Que país é este? III

Não foi com surpresa que li a matéria publicada neste jornal circulado no dia 23 de julho próximo passado, a qual tem como titulo “Justiça Esquece Preso por Furto na Cadeia”; esta decorrente de pesquisa feita para trabalho conclusivo de mestrado pela doutora Fabiana Costa, promotora de justiça do Ministério Público Federal de Brasília.

Antes de começarmos proceder analise de mencionado texto, convém ressalvar que não é só pelo crime de furto que o preso é esquecido nas cadeias públicas, como também faltou à pesquisadora esclarecer ou mesmo sugerir a forma que deve o ministério público se comportar a respeito, haja vista ser o fiscalizador da lei e de sua aplicação.

A meu ver o problema só vai ser resolvido quando o sistema judiciário como um todo se tornar mais ágil, e o sistema penal oferecer mecanismos de ocupação mais eficazes aos detentos, os afastando da ociosidade. A mudança de legislação, a historia tem nos mostrado pouco ou quase nenhum resultado prático, ai esta a lei 9.099, elaborada para punir os crimes de menor potencial ofensivo, mais na realidade tem fomentado a marginalidade, pois estes já entenderam que praticando esta modalidade de crimes, não serão privados em sua liberdade. Neste aspecto deve ser ressalvado ser esta modalidade de delito que incomoda a população e alavanca os índices da criminalidade.

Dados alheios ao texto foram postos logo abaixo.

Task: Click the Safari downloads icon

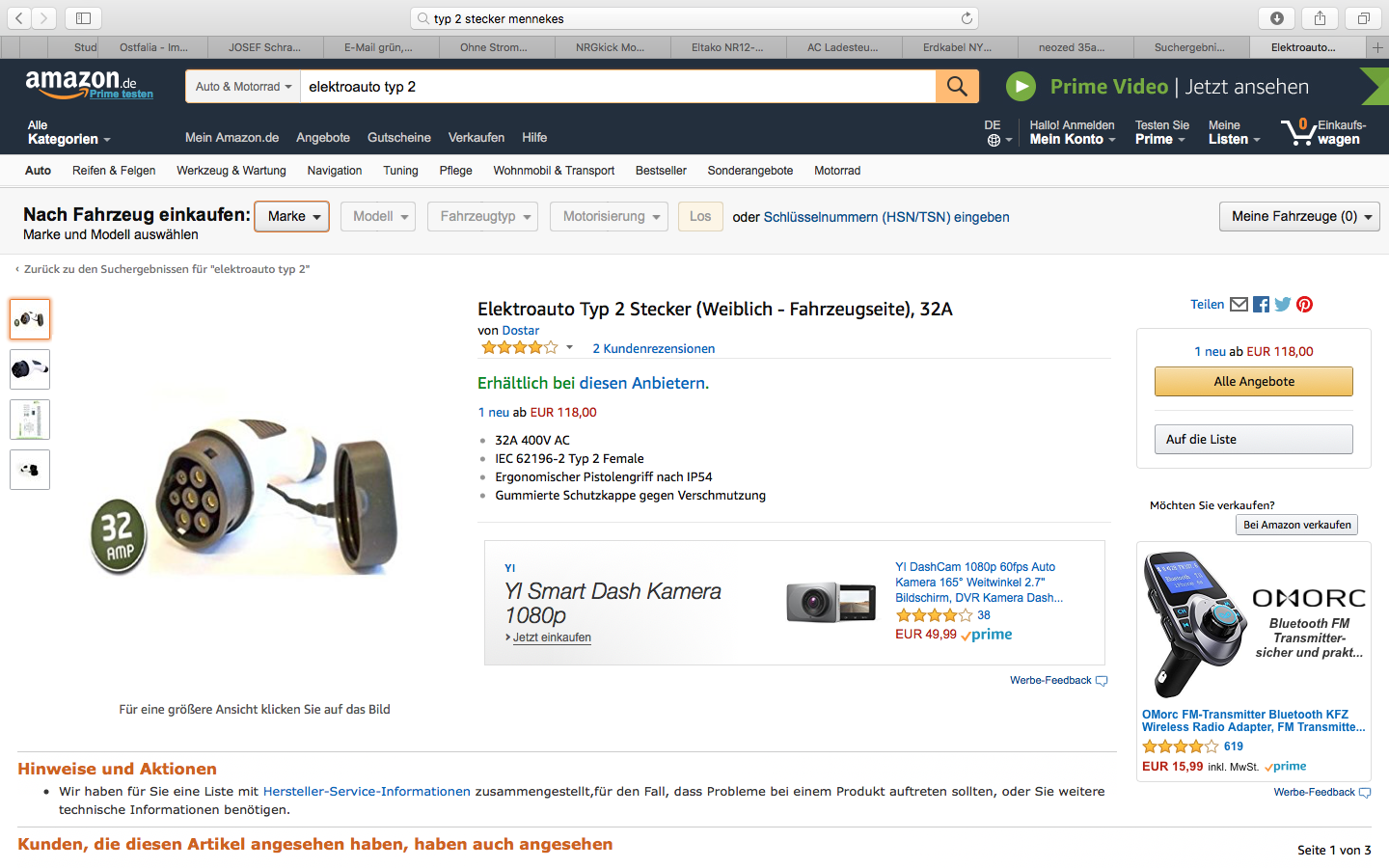Action: (1276, 18)
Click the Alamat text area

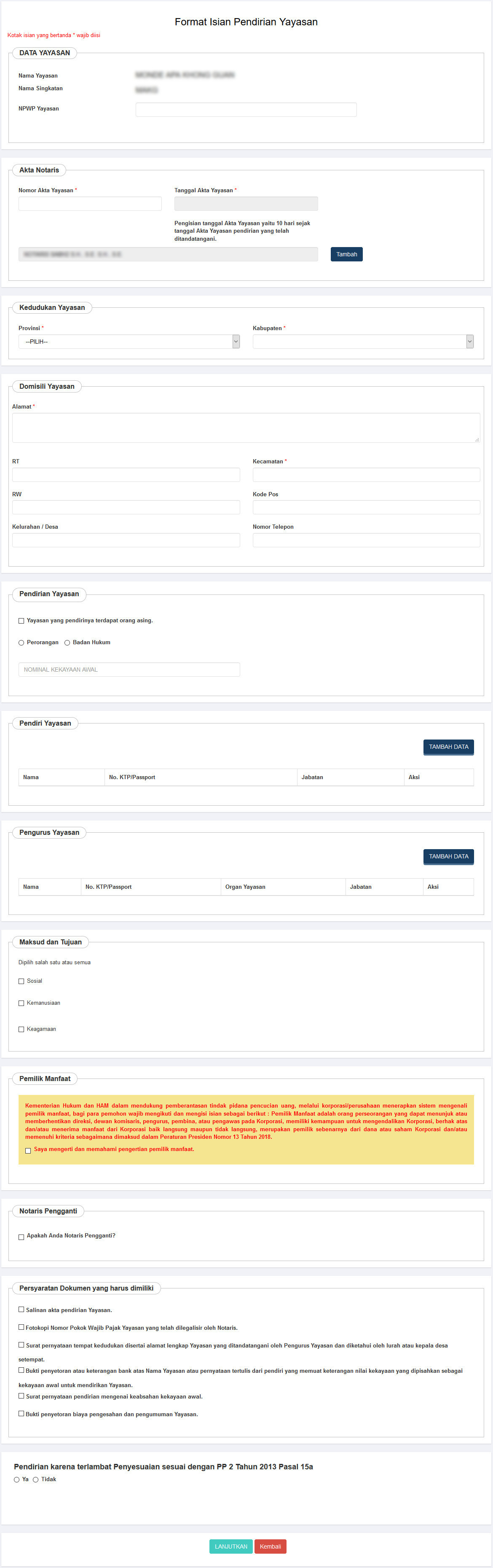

Quanto à violação do preceito legal, que a instrução criminal, quando o réu estiver preventivamente preso, deve ter a duração de oitenta e um dias, ocorre em todos os Estados brasileiros, principalmente em Belém, que é tida como campeã desta violação; nos leva as seguintes observações:

 Inicialmente recordar que quando estive diretor da Seccional da Cidade Nova, nesta unidade encontrei dentre as pessoas presas preventivamente, uma com mais de oitocentos dias sem que tivesse sido levada a qualquer audiência. Em seguida, se um delegado de polícia é levado a responder pelo crime de abuso de poder previsto no código penal brasileiro no artigo 350, por ter permanecido com uma pessoa alguns dias a espera do mandado de prisão preventiva, mesmo tendo a informação da decretação desta e, assim agido pelo marginal ser vizinho da vitima, para tal tendo levado em consideração a segurança desta, o porquê de também não vir responder pelo mesmo crime o juiz ou juíza responsável pela violação do preceito acima mencionado, ou até mesmo o representante do ministério público a que estiver o processo vinculado?

O mesmo artigo acima referido em seu parágrafo único inciso II, prevê caracterizar o crime de abuso de poder, prolongar à execução da pena ou de medida de segurança, no caso a prisão preventiva. 

Por esquecimento ou por conveniência a autora da pesquisa não mencionou este fato.

Por fim, este imbróglio só nos leva a refletir. Que País é Este?